This creates several problems:
- You paint yourself into a corner. Without a long-term goal, your business reaches a plateau and your guitar teaching schedule runs dry. Example: Teaching exclusively private lessons (as most guitar teachers do) makes it very hard to teach more than 40-50 students. This limits the number of people you can help and the amount of money you can earn. To grow further, you have no choice but to redo the entire foundation of your strategy for getting new students into your guitar teaching schedule. This is very frustrating (and time-consuming).
- You burn yourself out by working a lot more than necessary to get a small result. This happens to most guitar teachers who are ambitious, but don’t have a real strategy for bolstering a full guitar teaching schedule.
Deciding in advance how many guitar students you want to teach eliminates these problems.
Question #2: How Can I Attract The Ideal Guitar Students?
Not all guitar students are equal. The ideal guitar students you want in your guitar teaching schedule are the ones who:
- Want to learn the exact styles you teach (so you can teach your students what they want to learn).
- Are very self-motivated to practice and do the necessary things to get the most from your lessons.
- Respect you and your lesson policies, instead of constantly asking you to make "exceptions" for them.
- Have money to invest in guitar lessons (obviously).
- Implement everything you teach them, so they actually get results and become good players.

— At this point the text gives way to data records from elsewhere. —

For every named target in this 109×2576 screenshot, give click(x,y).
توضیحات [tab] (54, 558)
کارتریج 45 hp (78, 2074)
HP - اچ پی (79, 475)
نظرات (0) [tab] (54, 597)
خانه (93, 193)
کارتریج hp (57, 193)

- Remain your students for a long time (and refer other students to you).
- Are loyal to you
Guitar students who meet these criteria become great guitar players quickly. They also have a massive lifetime value for your teaching business. (They spend A LOT of money with you over the course of your relationship - staying in your guitar teaching schedule for a long time because you continuously provide good value for them.) Average guitar students lack one or more of these areas. They are less likely to become good musicians and offer less financial value to your business. Filling your schedule with average students hurts your income. This also hurts the ideal guitar students in your area who truly deserve your help.
To attract the right students, learn how these students think, how they behave and what they look for in a guitar teacher. Next, structure your advertising (and guitar lessons) to appeal strongly to that group of people. (Guitar teacher training helps you do this.)

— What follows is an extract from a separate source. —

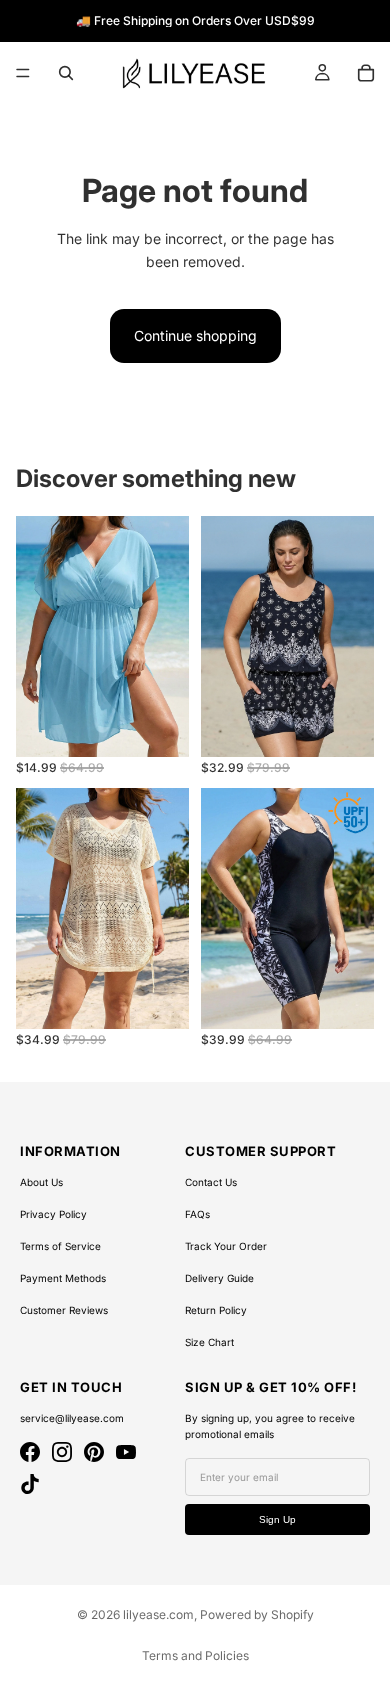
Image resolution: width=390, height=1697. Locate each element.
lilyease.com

The way you advertise your guitar lessons and enforce your guitar lesson policy determine what type of guitar students you attract.
Question #3: How Can I Become The #1 Guitar Teacher In My Area?

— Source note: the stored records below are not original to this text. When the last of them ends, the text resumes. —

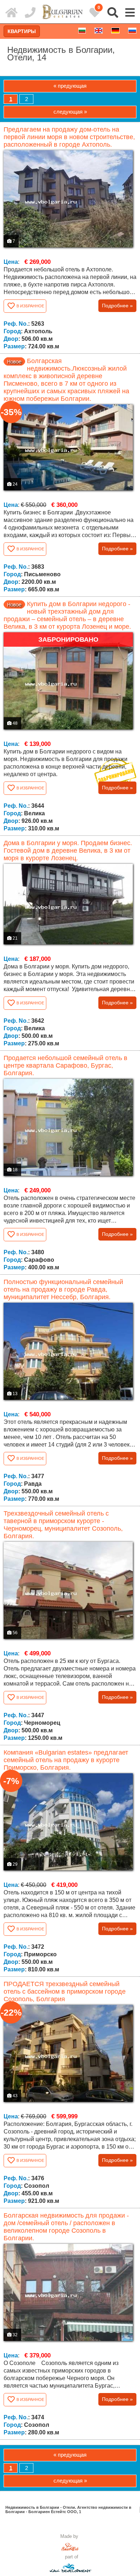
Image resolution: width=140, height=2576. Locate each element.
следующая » (70, 112)
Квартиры (22, 31)
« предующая (70, 86)
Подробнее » (117, 305)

Getting a full guitar teaching schedule is not about being better than your competition. It’s about being so good that your competition becomes irrelevant.
Fact: It doesn't take much to be better than the average guitar teacher.
Most (average) guitar teachers:
- Have zero training with teaching guitar. They learn how to teach by trial and error or by copying what other guitar teachers do and turning their guitar students in guinea pigs.
- Think their main job is to “teach guitar lessons”. (Hint: it’s not.)
- Don’t truly care about the results of their guitar students. (Even if they say they do, their actions prove otherwise.)
- Teach lessons using inferior teaching formats. (Example: private lessons).
- Treat the time they spend with teaching guitar as if they were at a job. They do the bare minimum to keep their students from quitting.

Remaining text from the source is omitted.